A culpa não é da internet

Problemas modernos não são responsabilidade da tecnologia, mas do mau uso que fazemos dela
 
Gonçalo Viana
 
São várias as queixas: estaríamos ficando superficiais, desatentos, desmemoriados, desinteressados. De quem é a culpa? Dizem que da internet, do mundo moderno, das novas tecnologias, disso tudo junto. Segundo algumas teses publicadas em livro e rapidamente alardeadas pelos jornalistas, falta de atenção é consequência de janelas demais piscando no monitor, a abundância de informação é um convite à superficialidade, falta de memória é o “efeito Google”, falta de tempo é culpa de e-mails demais por responder. Para eles, nosso cérebro é vítima das circunstâncias modernas.

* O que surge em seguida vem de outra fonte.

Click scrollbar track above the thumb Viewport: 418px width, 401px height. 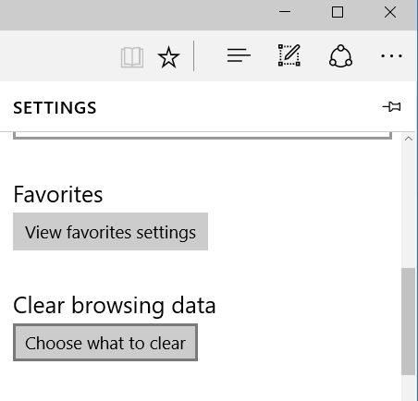[408, 206]
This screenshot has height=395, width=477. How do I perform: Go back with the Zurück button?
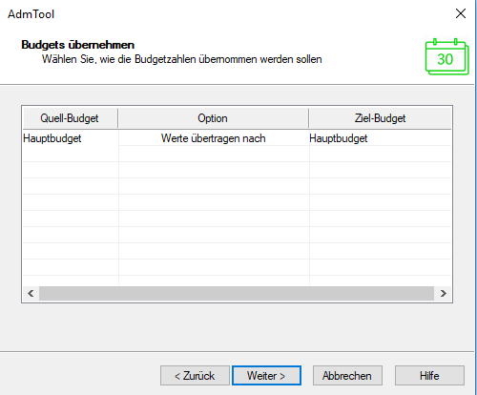coord(195,376)
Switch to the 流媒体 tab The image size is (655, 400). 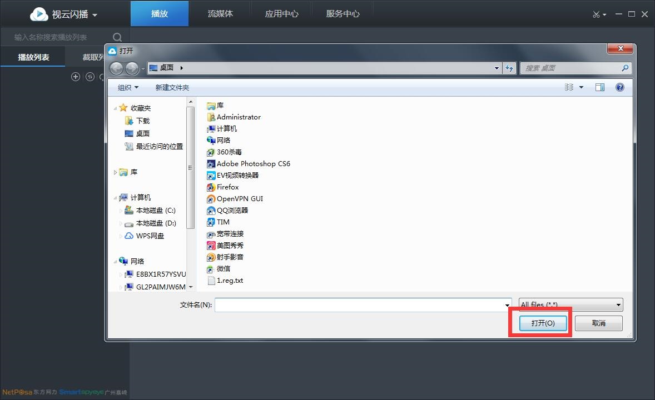point(220,14)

Eu discordo veementemente. Não vejo problema no que o mundo moderno faz com nosso cérebro – pelo contrário, só vejo coisas boas na facilidade de acesso a notícias, na facilidade de contato com amigos e parentes distantes, na profundidade de informação que hoje podemos obter. Para mim, o problema está em nós mesmos: em como nos deixamos sucumbir a tentações e imposições que nos são apresentadas através das novas tecnologias.

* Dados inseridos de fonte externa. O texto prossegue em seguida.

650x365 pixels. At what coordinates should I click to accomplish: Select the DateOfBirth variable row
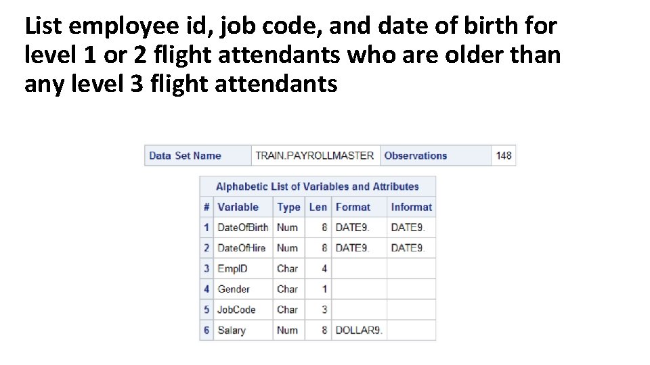coord(318,228)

Para começar, não vejo como “a internet” poderia reduzir nosso tempo de atenção sustentada e tornar nosso conhecimento superficial. É preciso muita atenção focada para passar horas ininterruptas em frente a videogames, e sites de busca, Wikipédia e jornais internacionais acessíveis às pontas dos seus dedos permitem a qualquer um se tornar um profundo conhecedor de política internacional ou biologia das fossas abissais sem sair de casa. Aprofundar-se ou surfar superficialmente é uma questão do uso que se escolhe fazer de um mundo inteiro agora navegável.

O mesmo se aplica à memória. A tecnologia nos permite terceirizar facilmente nossa memória, delegando-a à agenda do celular, que guarda nossos contatos, endereços e compromissos, e à memória coletiva da Wikipédia e tantos outros sites acessíveis via internet. Quem de fato ainda tenta memorizar números de telefone?

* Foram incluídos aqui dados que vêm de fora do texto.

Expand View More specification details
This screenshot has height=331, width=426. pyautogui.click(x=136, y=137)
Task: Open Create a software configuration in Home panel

O problema é que, sem tentar, não há como memorizar o que quer que seja – e, sem exigir da sua memória, não há como mantê-la tinindo. A memória não depende de simples exposição à informação, e sim do processamento ativo dela, que precisa receber atenção, ser associada a outras informações, e ainda ser considerada importante pelo cérebro. Se não for importante, não entra para a memória. Portanto, não há como se lembrar de um número de telefone que você apenas o digitou em seu celular!

Também não é verdade que a internet nos deixe desatentos ao fornecer “informação demais”. Nossa atenção já é limitada – e pelo próprio cérebro: só conseguimos nos concentrar em uma coisa de cada vez. Por causa dessa limitação, sempre há mais informação disponível do que conseguimos processar – e isso não é culpa da internet. Por outro lado, conhecendo essa limitação, quem tem problemas para se manter focado pode se ajudar reduzindo o número de tarefas disputando sua atenção a cada instante, por exemplo, reduzindo o número de janelas abertas em seu computador.

O mesmo vale para o e-mail, que acelerou a velocidade das trocas por escrito – e, ao contrário das predições catastróficas da época em que surgiu, hoje nos faz escrever mais do que anteriormente. Recebemos e-mails às dúzias por dia, muitos deles nos cobrando respostas imediatas. E aqui está mais um mau uso da tecnologia, culpa nossa: poder responder imediatamente a e-mails não significa ter de fazê-lo na hora, encorajando a cobrança alheia. Nossos problemas modernos não são culpa da tecnologia, mas do (mau) uso que fazemos dela.